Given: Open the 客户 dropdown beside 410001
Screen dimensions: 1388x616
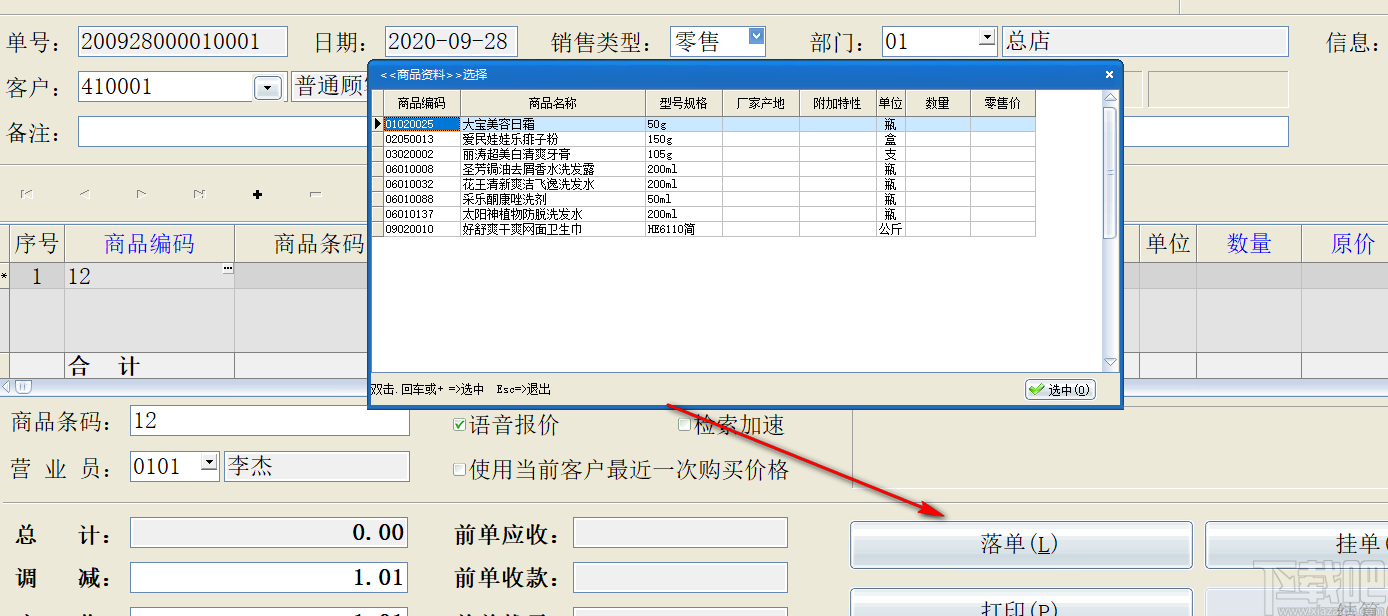Looking at the screenshot, I should (267, 87).
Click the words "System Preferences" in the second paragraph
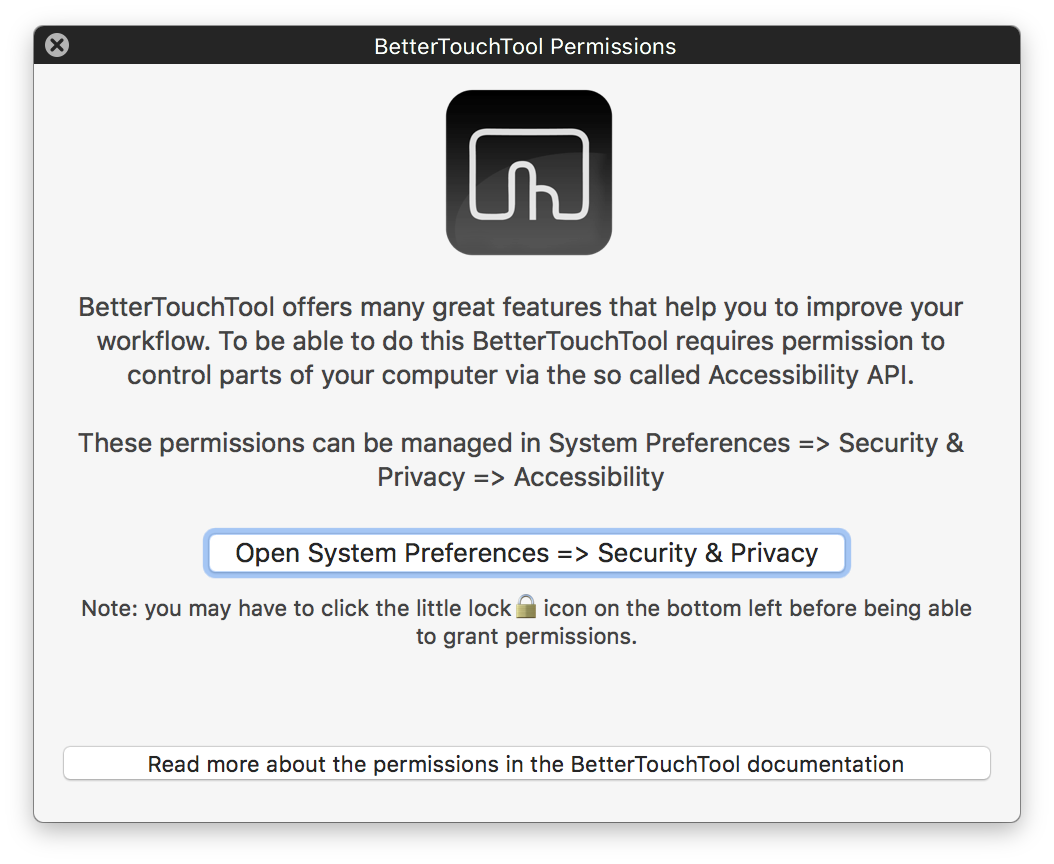Image resolution: width=1054 pixels, height=864 pixels. (664, 443)
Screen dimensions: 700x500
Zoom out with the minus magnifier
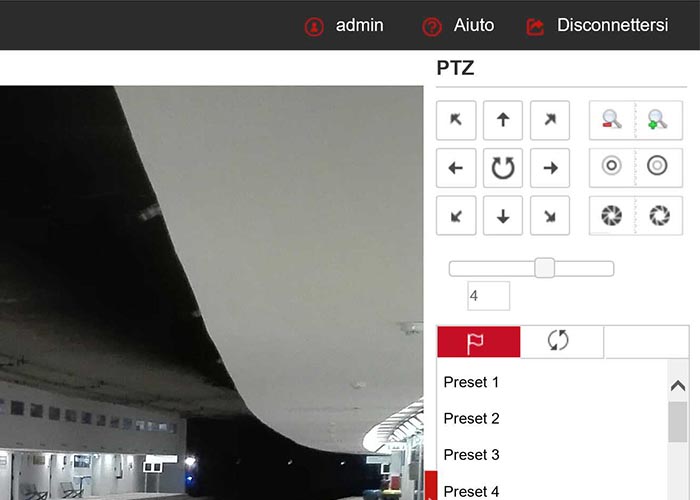(x=611, y=120)
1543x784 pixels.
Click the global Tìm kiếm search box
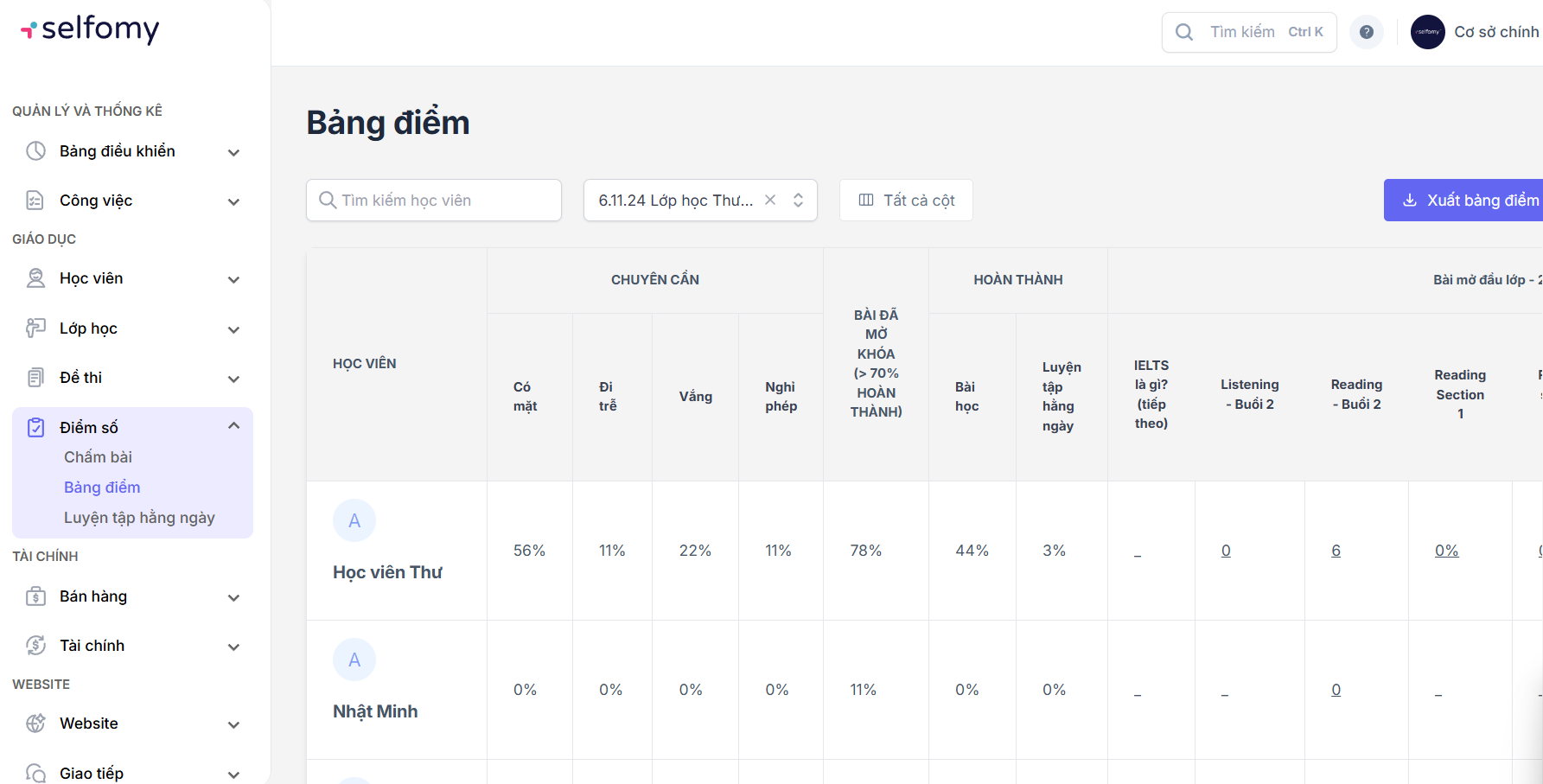1249,32
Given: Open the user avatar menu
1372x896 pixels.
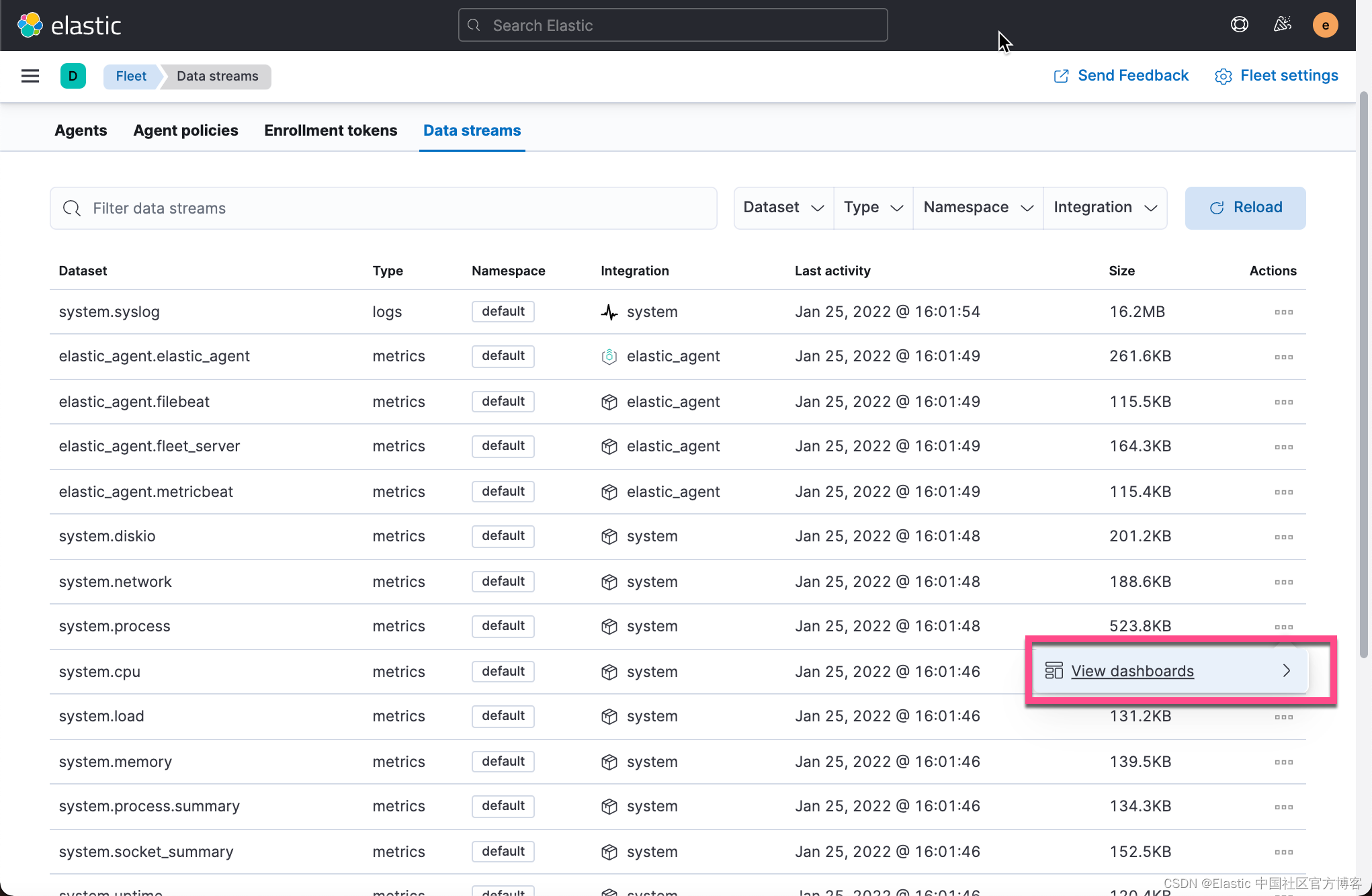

Instructions to follow.
Reproduce the listing above with every instance of "Screen dimensions" replaced by "Display size", leaving everything else unchanged. Omit the pictures from your answer.

The response.
Given: Open the 客户 dropdown beside 410001
Display size: 1388x616
Looking at the screenshot, I should (267, 87).
Click the words "System Preferences" in the second paragraph
Image resolution: width=1054 pixels, height=864 pixels. (664, 443)
Display size: 700x500
Zoom out with the minus magnifier
(x=611, y=120)
1543x784 pixels.
Click the global Tìm kiếm search box
1249,32
Given: Open the user avatar menu
1372x896 pixels.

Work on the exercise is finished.